Haven taken a bus from Kyoto, Team Gweek arrived in Tokyo just before sundown on Saturday. We immediately headed for Harajuku-the youth fashion district-for Thai food and a little wandering. Sadly, most of the team would be taking a night bus back to Aomori that very night, so our next stop was Shinjuku station (the world’s busiest) where Matt and I bid a tearful farewell to our teammates before boldly venturing off into the brisk night. And then there were two.
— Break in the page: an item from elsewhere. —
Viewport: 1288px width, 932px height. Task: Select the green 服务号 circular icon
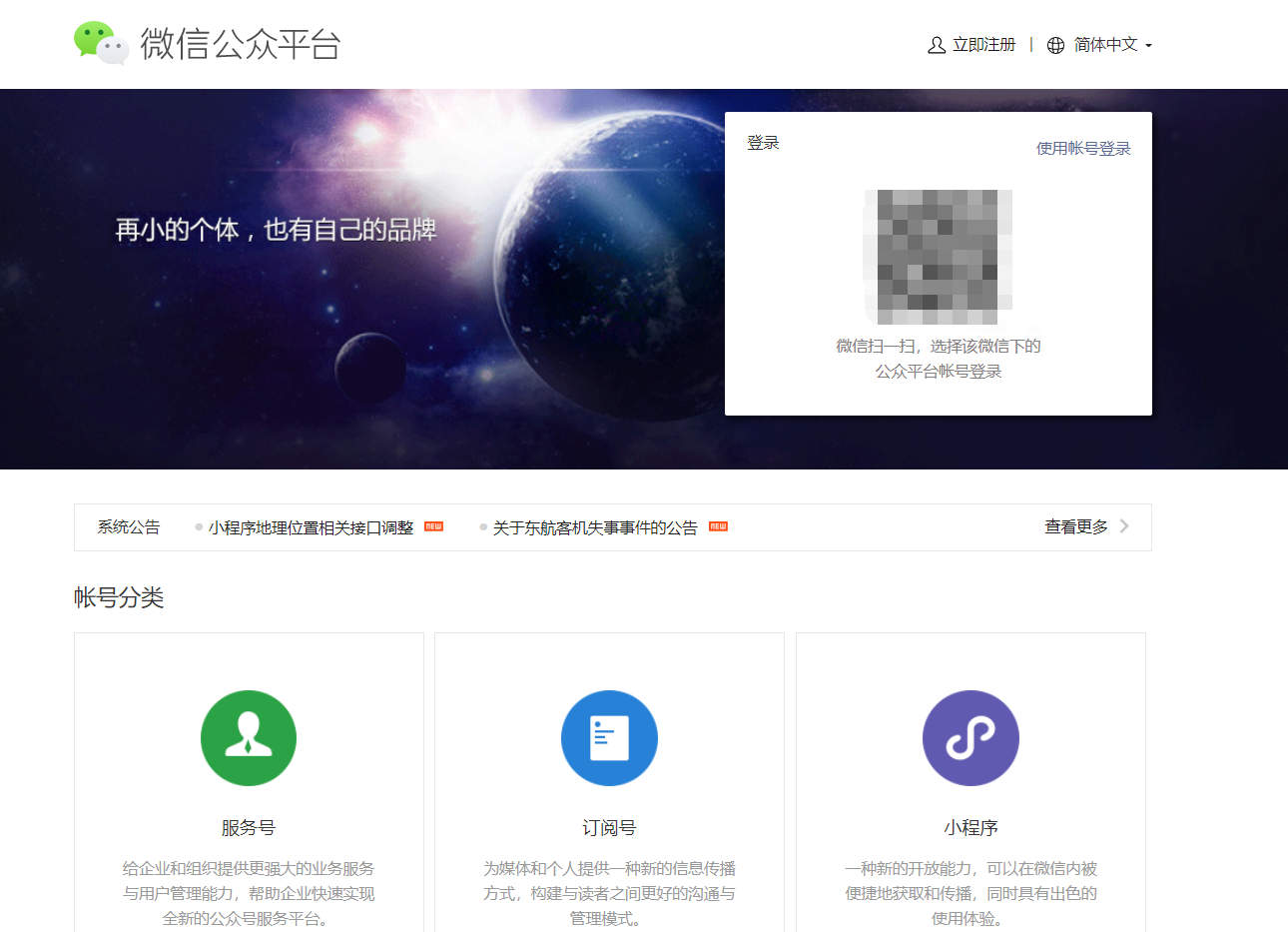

This time around, Matt and I chose to stay in the mostly quiet neighborhood of Asakusa, which was originally an early merchant settlement. We made the mistake (one that I will never repeat again) of staying at the Khaosan Annex-full of annoying anime nerds and lacking simple amenities like shampoo and soap. At any rate, Asakusa itself is very nice, if a little deficient in the nightlife department (which is odd considering the area’s history). Nowadays, the district is best known for the Sensoji temple complex, which I discussed at length back in April. It’s also easily recognized by this landmark:
That’s the distinctive La Flamme d’Or Building, headquarters of the Asahi Brewing Company. The giant “flame,” built by architect Philippe Starck, is meant to symbolize eternal hope and happiness. Of course, the locals simply refer to it as the kin no unko, which translates pretty literally into “the golden poop”. Did I mention that there’s a bar inside the giant dropping?
Here’s the Kamiya Bar, Tokyo’s first western-style bar, which opened its doors in the late 1880s. For some completely incomprehensible reason, they shut those same doors at 10 pm nightly and let the last customers in at 9. To hell with that.

Despite the fact that we were essentially only in Tokyo for two days, Matt and I managed to see an astonishing amount of the city. First stop: Meguro’s infamous Parasite Museum!
The only museum of its kind in the world, The Meguro Parasitological Museum houses 300 preserved specimens of various animal parasites.
My lovely assistant, Matt, demonstrates where parasites dwell in your intestinal tract.
…Heh! Heh! Racism is funny.
Here’s an 8.8 meter long tapeworm that was actually removed from some poor sap’s body after he ate a raw trout. Anyone up for sushi?
Conveniently enough, the museum provides you with an 8.8 meter long ribbon so that you can get a feel for just how long that bad boy really is. Try as we might, Matt and I couldn’t stretch it out all the way due to the fact that the room wasn’t wide enough.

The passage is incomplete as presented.